Acquisition of a Business through Sale or Lease
A business or business organization can be transferred through sale or lease as the case may be. In order to transfer a business/ business organization by sale or lease, the following documents need to be organized: there should be an agreement authenticated by Document Authentication and Registration Agency(DARA), a tax clearance certificate related to the previous business license, a minute authenticated by DARA that shows the unanimous agreement of the members to transfer same of the transferor, and a minute authenticated by DARA which indicates that the transfer is adopted by members of the transferee with voting rights representing two third (2/3) of the shares of the organization present at the extraordinary meeting. An investment permit shall also be submitted where the person to whom the business/business organization is being transferred to a foreigner or a business organization in which a foreigner is a member. A verification shall also be made whether the area of investment is open for foreign investors. You may click the link to see which areas of investment are open.

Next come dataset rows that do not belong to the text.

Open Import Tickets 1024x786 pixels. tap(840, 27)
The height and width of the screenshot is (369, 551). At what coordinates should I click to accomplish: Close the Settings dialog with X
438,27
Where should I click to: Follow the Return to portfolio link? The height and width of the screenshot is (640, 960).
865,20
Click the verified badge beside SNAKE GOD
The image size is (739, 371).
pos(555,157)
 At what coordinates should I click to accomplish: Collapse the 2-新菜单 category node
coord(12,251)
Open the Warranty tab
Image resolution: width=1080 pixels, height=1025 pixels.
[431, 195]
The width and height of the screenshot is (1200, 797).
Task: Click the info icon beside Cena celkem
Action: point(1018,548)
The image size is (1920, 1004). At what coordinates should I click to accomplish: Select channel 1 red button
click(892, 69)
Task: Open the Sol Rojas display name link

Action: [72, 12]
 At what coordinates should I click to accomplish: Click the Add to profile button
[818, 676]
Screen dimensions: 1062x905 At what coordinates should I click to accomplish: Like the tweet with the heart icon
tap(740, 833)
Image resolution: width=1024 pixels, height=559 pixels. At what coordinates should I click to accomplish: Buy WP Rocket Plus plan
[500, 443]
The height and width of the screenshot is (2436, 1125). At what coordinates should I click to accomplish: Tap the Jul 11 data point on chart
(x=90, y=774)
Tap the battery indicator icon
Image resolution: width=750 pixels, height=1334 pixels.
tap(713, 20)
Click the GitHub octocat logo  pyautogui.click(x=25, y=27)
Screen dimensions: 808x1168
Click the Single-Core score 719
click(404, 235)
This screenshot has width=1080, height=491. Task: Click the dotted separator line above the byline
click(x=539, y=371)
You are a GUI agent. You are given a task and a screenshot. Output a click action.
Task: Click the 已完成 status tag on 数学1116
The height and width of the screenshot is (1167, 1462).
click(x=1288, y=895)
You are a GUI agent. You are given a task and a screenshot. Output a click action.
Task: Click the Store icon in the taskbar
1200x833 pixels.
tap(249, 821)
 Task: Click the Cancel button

The trader to which the business/business organization/ is transferred by lease or sale shall obtain a business license in his name. The license issued in the name of the previous owner shall be returned. For the transferee to acquire the new business license, it has to provide a copy of the newspaper or the link, if it is a digital newspaper, having nationwide circulation as an evidence. If the trader to which the business/business organization/is transferred is already engaged in the same business, it may cause the business to be registered as a branch. If it is not engaged in the same business, it shall obtain a business license on the basis of the previous commercial registration.
A Foreigner or Foreign Business Organization Joining An Existing Business Organization
Whenever the interested party to join an existing enterprise is a foreigner or foreign organization, the first checkpoint is to ascertain the area of investment is open for foreign investors. Subject to the openness of the investment area for foreigners, the following documents shall be submitted: a) a permission granted by Ministry of Trade Competition and Consumer Protection (MoTCCP) Merger and Acquisitions Department (b) unauthenticated minute of the existing business organization which indicates that it has given its consent to allow the foreigner or the foreign business organization to join the business organization; c) a proof showing that the minimum capital required of a foreign investor provided for in the laws regulating investment has been transferred to local bank save some exceptions, you may read the exceptions using this link:
d) a proof showing the consent of the foreign business organization who is to acquire shares from existing business organization; e) valid business license of the existing business organization. The registering body shall write a letter of support to a body authorized by law to authenticate documents for authentication of the minute by ensuring that the requirements have been met. The minute that has been authenticated shall be submitted to the registering body.
Merger of Business Organizations
Where the merger of business organizations is under consideration, the request to the Merger and Acquisition Department of the MoTCCP shall be submitted.
Thus an authorization for merger from such body and a minute authenticated by Federal Document Authentication and Registration Agency which indicates that the merger is adopted by members with voting rights representing two third (2/3) of the shares of each business organization present at the extraordinary meeting shall be provided. Where the merger of business organizations is not under consideration by MoTCCP, a minute authenticated by a body authorized by law, which indicates that the merger is adopted by unanimous vote of all members of the business organizations to be merged shall be submitted.
Merging business organizations shall each submit a separate closure tax clearance certificate. Provided however, if the merging companies agree to consolidate their debts/liabilities, the agreement authenticated by a body authorized by law shall be submitted. A copy of the newspaper or the link, if it is a digital newspaper, having nationwide circulation in which the merger plan is notified to the public once in month shall be submitted as evidence within two months from the date the plan is adopted by the general meeting. The business organizations to be merged shall submit the business name and trade name of the business organization to be merged. Where the business organization to be merged uses a new business name and trade name other than the one used by one of the merging business organizations, the previous trade name and business name shall be canceled. The new name shall be amended by recording in a minute which shall be authenticated by a body authorized by law. Where the business organization to be merged uses the trade and business names of one of the merging business organizations, the other name or names shall be canceled.